[Collected data]
====
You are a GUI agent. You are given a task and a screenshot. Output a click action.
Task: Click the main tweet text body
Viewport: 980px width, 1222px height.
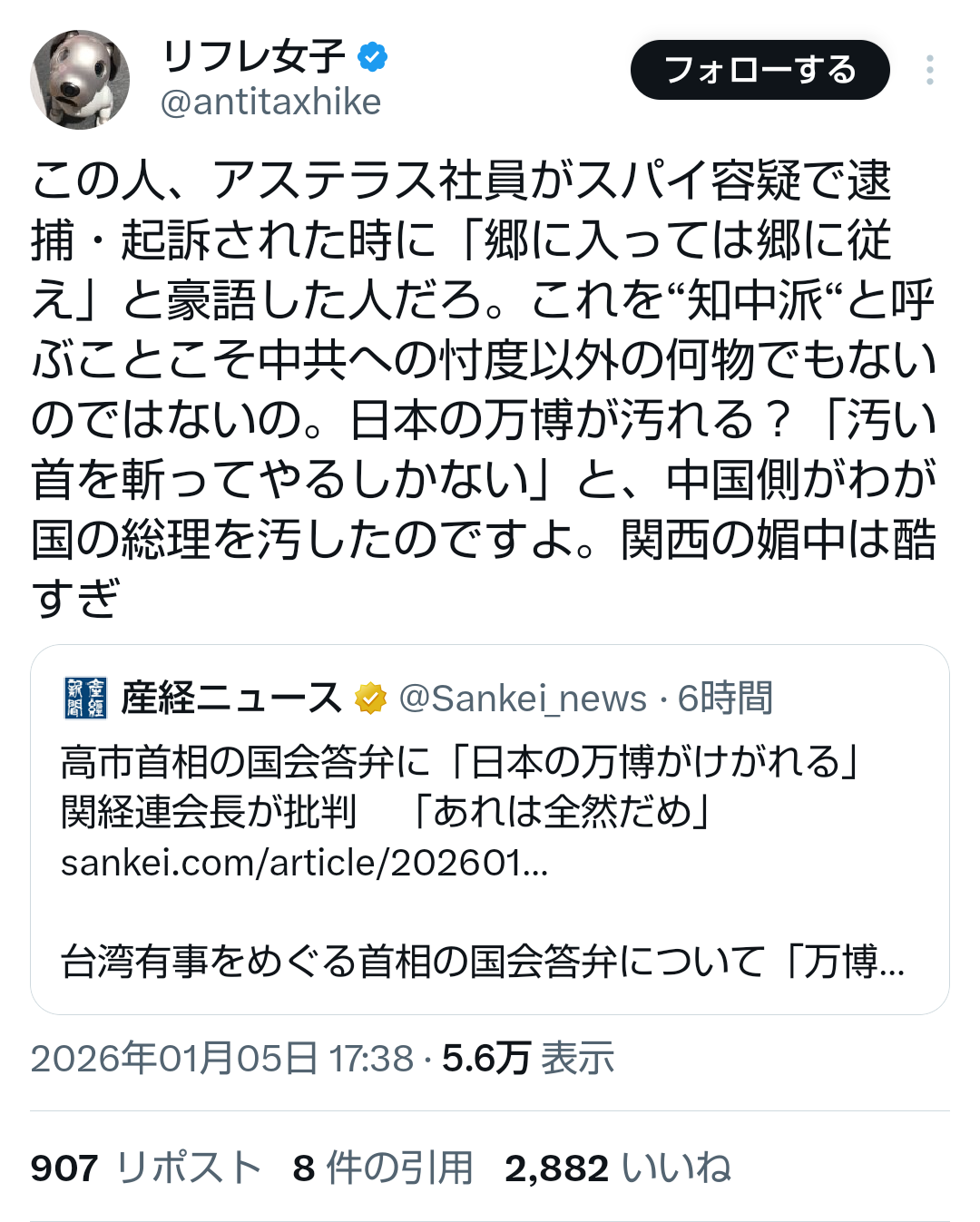[x=483, y=388]
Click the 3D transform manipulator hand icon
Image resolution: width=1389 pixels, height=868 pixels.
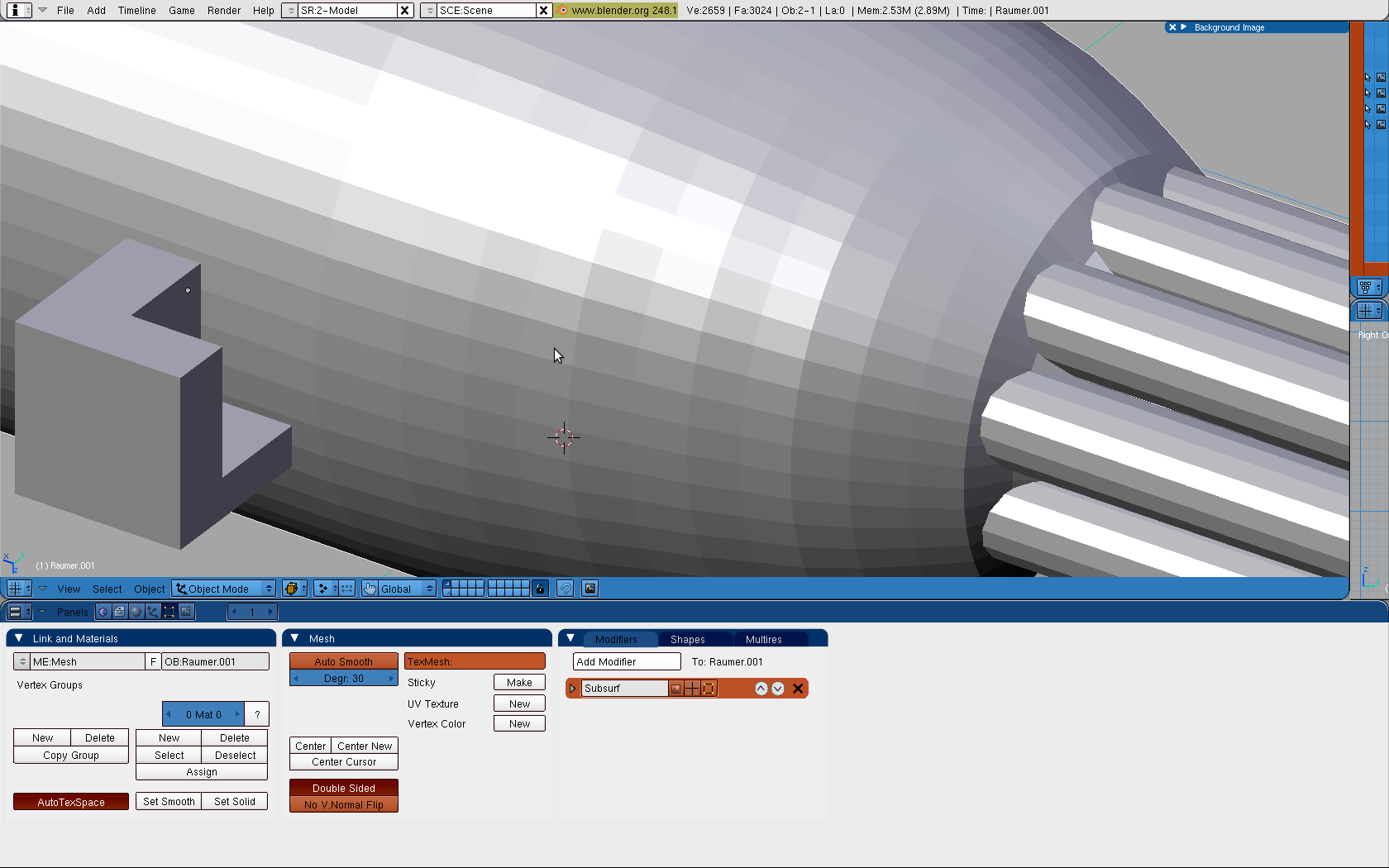370,589
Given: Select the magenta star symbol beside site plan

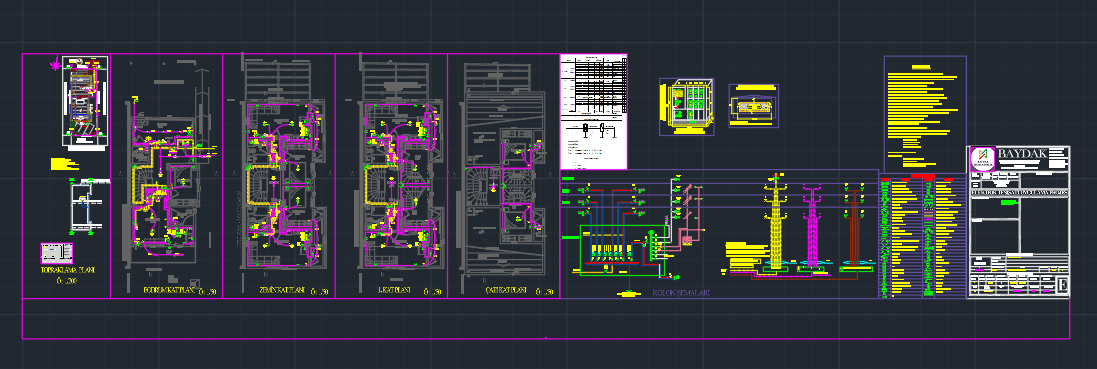Looking at the screenshot, I should tap(55, 65).
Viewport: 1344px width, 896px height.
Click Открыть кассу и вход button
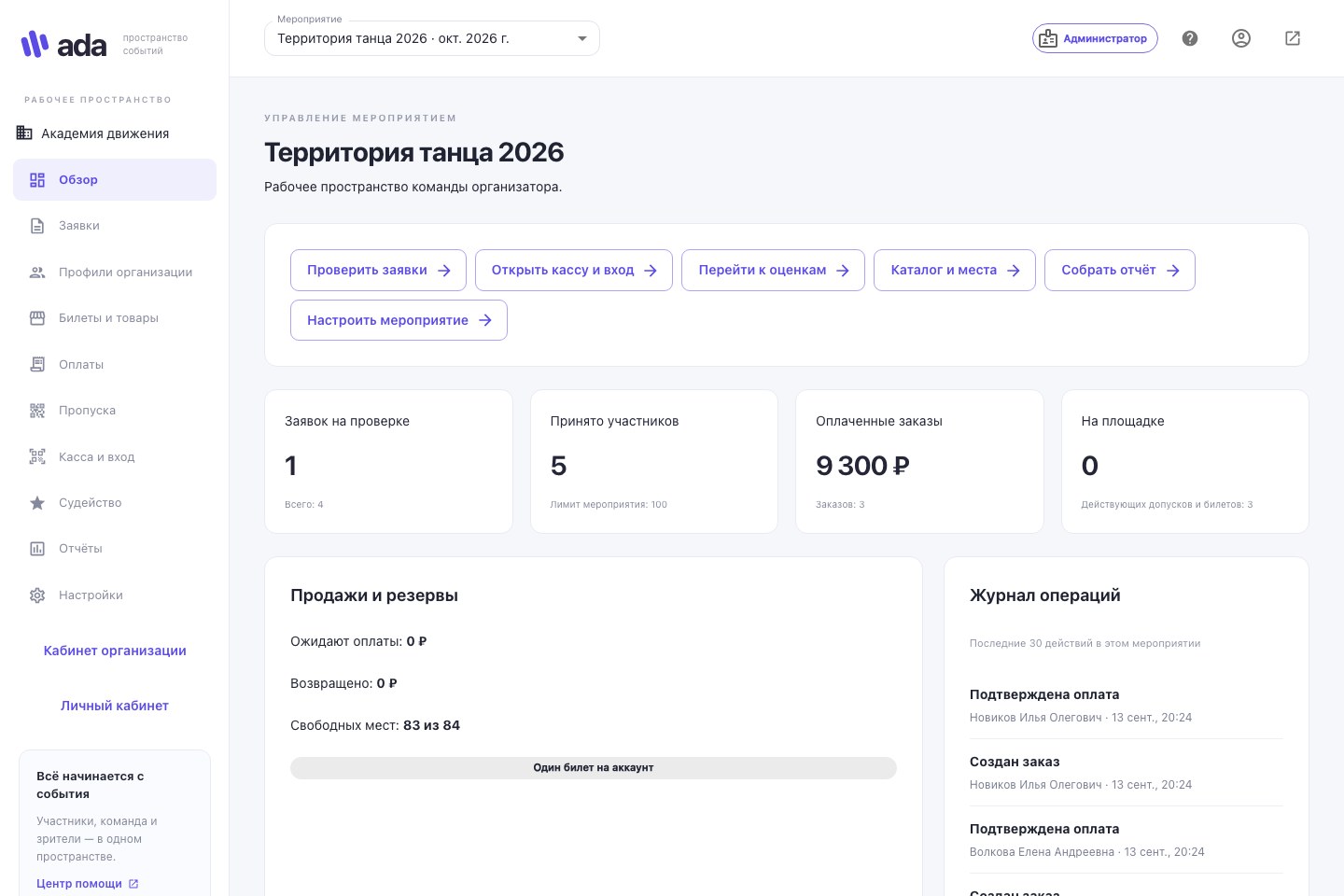(574, 270)
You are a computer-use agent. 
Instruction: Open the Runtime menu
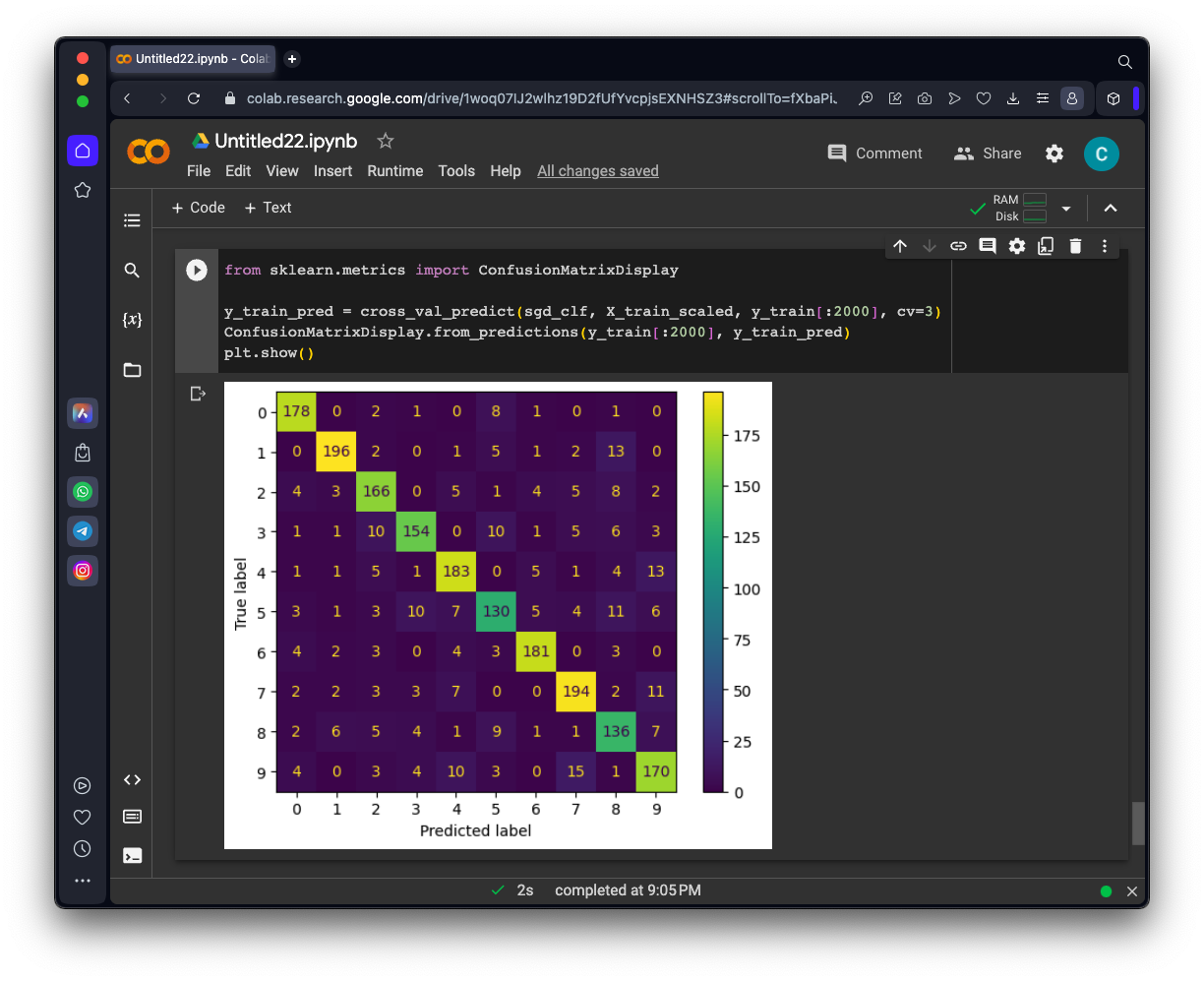pos(394,171)
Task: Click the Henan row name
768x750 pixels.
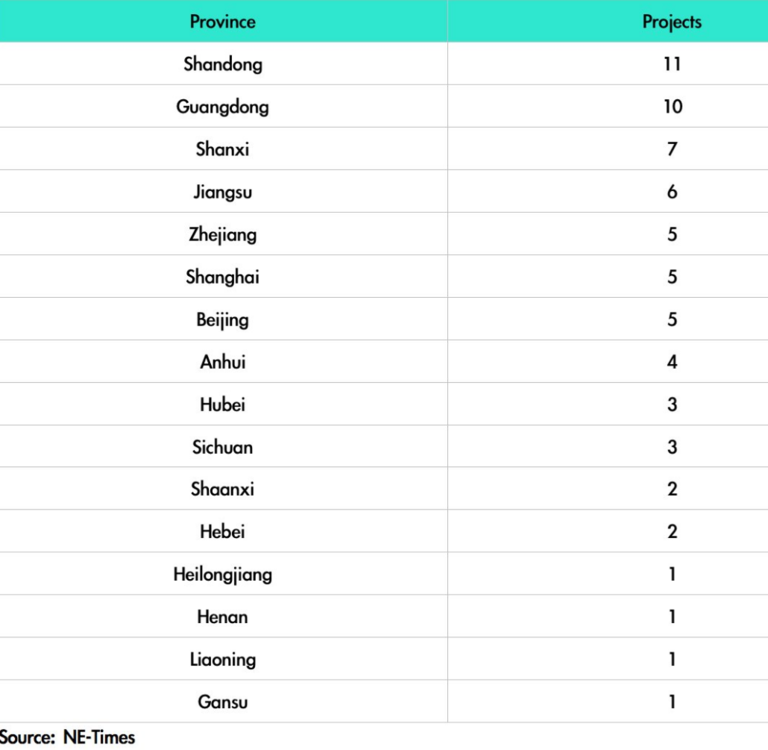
====
» **WHAT YOU SHOULD DO**
Would you write out exactly the lines of the data from the one holding "Task: Click the main tweet text body" to the final line, both included, with pictures left out?

» **OUTPUT OF THE TASK**
Task: Click the main tweet text body
Viewport: 980px width, 1222px height.
[x=483, y=388]
Click the 3D transform manipulator hand icon
Image resolution: width=1389 pixels, height=868 pixels.
370,589
Given: Select the magenta star symbol beside site plan

Looking at the screenshot, I should tap(55, 65).
Viewport: 1344px width, 896px height.
Click Открыть кассу и вход button
(574, 270)
You are a computer-use agent. 
Instruction: Open the Runtime menu
pos(394,171)
Task: Click the Henan row name
768x750 pixels.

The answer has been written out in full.